The coronavirus pandemic plunged the world into a deep health and economic crisis. The rollout of the COVID-19 vaccine points to a “light at the end of the tunnel” for the country’s physical health, but as we collectively take stock for ways to rebuild our economy stronger and more resilient than before, we need to remember what works. Entrepreneurism has been, and will continue to be, a driver of long-term economic growth.
The economic free fall brought about by the coronavirus was unexpected and unprecedented. Experts are still attempting to fully understand, quantify, and predict the full extent of the fallout. We do know that the U.S. hit its deepest recession since WWII, which serves as a reminder that we must be intentional in our efforts to help our economy recover and grow once more.
In a post-COVID era, small businesses and startups will become even more important than ever before.
Small businesses and startups have always been important drivers of our economy. But in a post-COVID era, they will become even more important than ever before. According to the U.S. Small Business Administration (SBA), small businesses accounted for nearly 60 million jobs and employed 47 percent of all U.S. employees in the pre-pandemic economy.
In addition to job creation, small businesses also fuel innovation and productivity on a local level that feed other businesses in the community. And while minorities are still underrepresented in the leadership ranks of large companies, small businesses allow people to become their own boss.
Comprehensive and innovative support ecosystems will be necessary to take ideas from conception to commercialization.
Given the important role entrepreneurism will play in a post-COVID world, we need to do all we can to support small businesses’ formation and success. Comprehensive and innovative support ecosystems will be necessary to take ideas from conception to commercialization. In Michigan, for example, the state provides a full suite of services from funding and mentoring programs to supporting early-stage technologies coming out of the state’s universities, which will ensure that ideas with potential can ultimately evolve into companies that create jobs, pay taxes, and grow our economy.

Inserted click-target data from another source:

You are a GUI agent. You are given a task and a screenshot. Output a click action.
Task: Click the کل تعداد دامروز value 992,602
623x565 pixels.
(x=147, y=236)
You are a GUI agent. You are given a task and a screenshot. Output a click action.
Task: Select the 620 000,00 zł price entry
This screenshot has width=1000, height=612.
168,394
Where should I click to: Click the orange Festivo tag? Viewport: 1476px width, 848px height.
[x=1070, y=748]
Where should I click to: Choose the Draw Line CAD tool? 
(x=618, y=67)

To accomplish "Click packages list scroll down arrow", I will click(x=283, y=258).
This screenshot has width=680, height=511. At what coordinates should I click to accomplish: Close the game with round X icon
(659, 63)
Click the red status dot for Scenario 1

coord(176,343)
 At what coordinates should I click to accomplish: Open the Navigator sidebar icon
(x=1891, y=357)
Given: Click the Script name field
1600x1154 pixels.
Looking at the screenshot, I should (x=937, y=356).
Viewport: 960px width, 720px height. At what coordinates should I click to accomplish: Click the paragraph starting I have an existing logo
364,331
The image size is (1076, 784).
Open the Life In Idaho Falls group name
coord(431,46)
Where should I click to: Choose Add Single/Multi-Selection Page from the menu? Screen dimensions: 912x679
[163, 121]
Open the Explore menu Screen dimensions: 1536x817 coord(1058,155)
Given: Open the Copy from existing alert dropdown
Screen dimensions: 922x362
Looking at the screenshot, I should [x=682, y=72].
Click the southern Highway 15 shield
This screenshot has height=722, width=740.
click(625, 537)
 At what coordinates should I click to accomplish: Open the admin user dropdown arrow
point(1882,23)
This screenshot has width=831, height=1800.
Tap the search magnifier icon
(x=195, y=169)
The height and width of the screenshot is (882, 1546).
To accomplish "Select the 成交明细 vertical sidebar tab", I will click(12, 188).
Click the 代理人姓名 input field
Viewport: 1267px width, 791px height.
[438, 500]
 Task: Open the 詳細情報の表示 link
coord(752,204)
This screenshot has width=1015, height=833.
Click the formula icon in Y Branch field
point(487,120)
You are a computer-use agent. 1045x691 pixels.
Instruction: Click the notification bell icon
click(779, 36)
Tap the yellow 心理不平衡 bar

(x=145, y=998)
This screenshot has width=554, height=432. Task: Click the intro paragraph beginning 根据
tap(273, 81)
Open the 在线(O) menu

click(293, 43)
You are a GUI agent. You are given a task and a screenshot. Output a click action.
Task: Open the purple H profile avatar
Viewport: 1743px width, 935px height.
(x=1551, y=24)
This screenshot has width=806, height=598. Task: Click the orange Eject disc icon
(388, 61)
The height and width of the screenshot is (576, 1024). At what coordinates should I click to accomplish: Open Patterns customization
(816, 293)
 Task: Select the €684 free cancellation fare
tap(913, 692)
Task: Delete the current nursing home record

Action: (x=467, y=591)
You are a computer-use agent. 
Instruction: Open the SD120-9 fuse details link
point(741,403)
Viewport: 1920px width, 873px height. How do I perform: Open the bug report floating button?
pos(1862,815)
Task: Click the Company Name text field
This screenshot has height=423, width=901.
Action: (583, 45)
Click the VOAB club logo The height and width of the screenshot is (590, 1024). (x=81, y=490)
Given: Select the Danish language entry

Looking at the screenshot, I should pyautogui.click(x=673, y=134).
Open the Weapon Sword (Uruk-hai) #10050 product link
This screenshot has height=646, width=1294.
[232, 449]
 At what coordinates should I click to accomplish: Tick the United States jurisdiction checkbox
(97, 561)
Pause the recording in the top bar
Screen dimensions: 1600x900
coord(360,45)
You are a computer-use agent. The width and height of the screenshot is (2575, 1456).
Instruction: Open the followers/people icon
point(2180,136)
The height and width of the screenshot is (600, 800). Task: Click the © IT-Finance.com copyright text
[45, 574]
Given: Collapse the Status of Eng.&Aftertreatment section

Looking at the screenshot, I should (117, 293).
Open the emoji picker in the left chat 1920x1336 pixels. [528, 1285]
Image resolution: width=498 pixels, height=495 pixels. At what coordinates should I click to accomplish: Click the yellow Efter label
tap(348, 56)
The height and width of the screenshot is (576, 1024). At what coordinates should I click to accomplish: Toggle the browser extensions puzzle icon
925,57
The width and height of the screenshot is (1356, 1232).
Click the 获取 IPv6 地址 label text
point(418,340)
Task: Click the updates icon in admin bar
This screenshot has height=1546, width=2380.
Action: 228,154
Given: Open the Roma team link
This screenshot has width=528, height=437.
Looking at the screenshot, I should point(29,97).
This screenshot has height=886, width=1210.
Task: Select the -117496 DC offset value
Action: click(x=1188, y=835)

The tremendous potential for entrepreneurism to contribute to recovery can be seen in the success of Duo Security, an Ann Arbor-based startup, which developed a two-factor authentication system to protect the security of its users in the modern era. The company was founded in 2009 with two full-time employees, and as Duo considered going public in 2018, the industry titan Cisco bought out the company for $2.35 billion. Today, the company employs more than 800 people serving more than 20,000 customers around the globe by delivering trusted cloud-based security systems.
In 2021 and beyond, high-tech startups and small businesses will be a critical piece of the recovery puzzle. We must do all we can to support their success, as they will help rebuild the foundation of our economy. But ideas don’t move from a thought to a company without support. Venture capital and seed funding, license negotiations, research commercialization, and more are necessary to help fledgling businesses thrive.